::: Text segment :::

HWCF Evaluation Report 2007-2012

According to two UNCFRP team studies published today (September 17, 2014) in the American Journal of Preventive Medicine, the sixteen food and beverage companies making up the Healthy Weight Commitment Foundation sold 6.4 trillion fewer calories in the United States in 2012 than they did in 2007.

The companies participating in the pledge sold 60.4 trillion calories in 2007, the baseline year. In 2012, they sold 54 trillion calories. This 6.4 trillion calorie decline translates into a reduction of 78 calories per person in the United States per day. The first paper shows that the largest calorie cuts came from sweets and snacks; cereals, granolas and other grain products; fats, oils and dressings; and carbonated soft drinks.

::: Dataset :::

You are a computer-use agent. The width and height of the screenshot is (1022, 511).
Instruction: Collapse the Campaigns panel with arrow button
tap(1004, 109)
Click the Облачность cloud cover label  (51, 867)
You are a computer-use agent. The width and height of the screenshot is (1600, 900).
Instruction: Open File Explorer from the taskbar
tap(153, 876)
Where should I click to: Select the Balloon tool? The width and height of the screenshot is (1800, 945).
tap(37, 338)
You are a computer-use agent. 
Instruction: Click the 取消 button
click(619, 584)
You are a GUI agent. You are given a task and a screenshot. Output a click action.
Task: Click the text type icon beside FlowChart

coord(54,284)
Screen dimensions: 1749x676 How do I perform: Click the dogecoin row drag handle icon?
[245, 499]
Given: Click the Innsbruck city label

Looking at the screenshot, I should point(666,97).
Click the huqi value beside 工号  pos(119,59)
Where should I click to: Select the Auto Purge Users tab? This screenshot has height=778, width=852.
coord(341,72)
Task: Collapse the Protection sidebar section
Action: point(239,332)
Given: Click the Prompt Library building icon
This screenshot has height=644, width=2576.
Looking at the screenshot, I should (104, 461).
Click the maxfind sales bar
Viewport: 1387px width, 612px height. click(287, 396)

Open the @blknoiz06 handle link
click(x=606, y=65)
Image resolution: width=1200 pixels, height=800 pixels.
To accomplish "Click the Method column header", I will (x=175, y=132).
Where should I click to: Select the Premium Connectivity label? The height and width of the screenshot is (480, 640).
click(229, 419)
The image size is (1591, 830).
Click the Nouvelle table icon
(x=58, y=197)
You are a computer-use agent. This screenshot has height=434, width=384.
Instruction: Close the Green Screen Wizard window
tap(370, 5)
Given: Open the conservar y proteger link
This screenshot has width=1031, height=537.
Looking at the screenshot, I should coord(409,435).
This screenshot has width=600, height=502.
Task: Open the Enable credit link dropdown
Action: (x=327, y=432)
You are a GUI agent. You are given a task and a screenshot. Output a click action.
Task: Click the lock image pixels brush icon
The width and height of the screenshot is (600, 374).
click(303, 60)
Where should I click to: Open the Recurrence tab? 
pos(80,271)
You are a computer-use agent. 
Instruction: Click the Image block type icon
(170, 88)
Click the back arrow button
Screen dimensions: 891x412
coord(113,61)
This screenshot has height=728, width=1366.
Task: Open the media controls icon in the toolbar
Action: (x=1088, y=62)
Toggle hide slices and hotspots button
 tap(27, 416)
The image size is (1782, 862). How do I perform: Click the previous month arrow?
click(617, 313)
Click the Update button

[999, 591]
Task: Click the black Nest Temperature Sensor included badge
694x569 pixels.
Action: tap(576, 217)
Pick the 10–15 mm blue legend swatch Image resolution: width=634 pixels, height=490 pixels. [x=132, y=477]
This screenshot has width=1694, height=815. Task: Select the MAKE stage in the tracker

:::

Activity list:
1: Translate this sentence from the calorie report into Spanish: "The companies participating in the pledge sold 60.4 trillion calories in 2007, the baseline year."
2: Reproduce the part of the calorie report that begins at the words "HWCF Evaluation Report" and stops after the words "did in 2007.".
Work only from the calorie report.

Task-by-task outputs:
1: Las empresas que participaron en el compromiso vendieron 60,4 billones de calorías en 2007, el año de referencia.

2:
HWCF Evaluation Report 2007-2012

According to two UNCFRP team studies published today (September 17, 2014) in the American Journal of Preventive Medicine, the sixteen food and beverage companies making up the Healthy Weight Commitment Foundation sold 6.4 trillion fewer calories in the United States in 2012 than they did in 2007.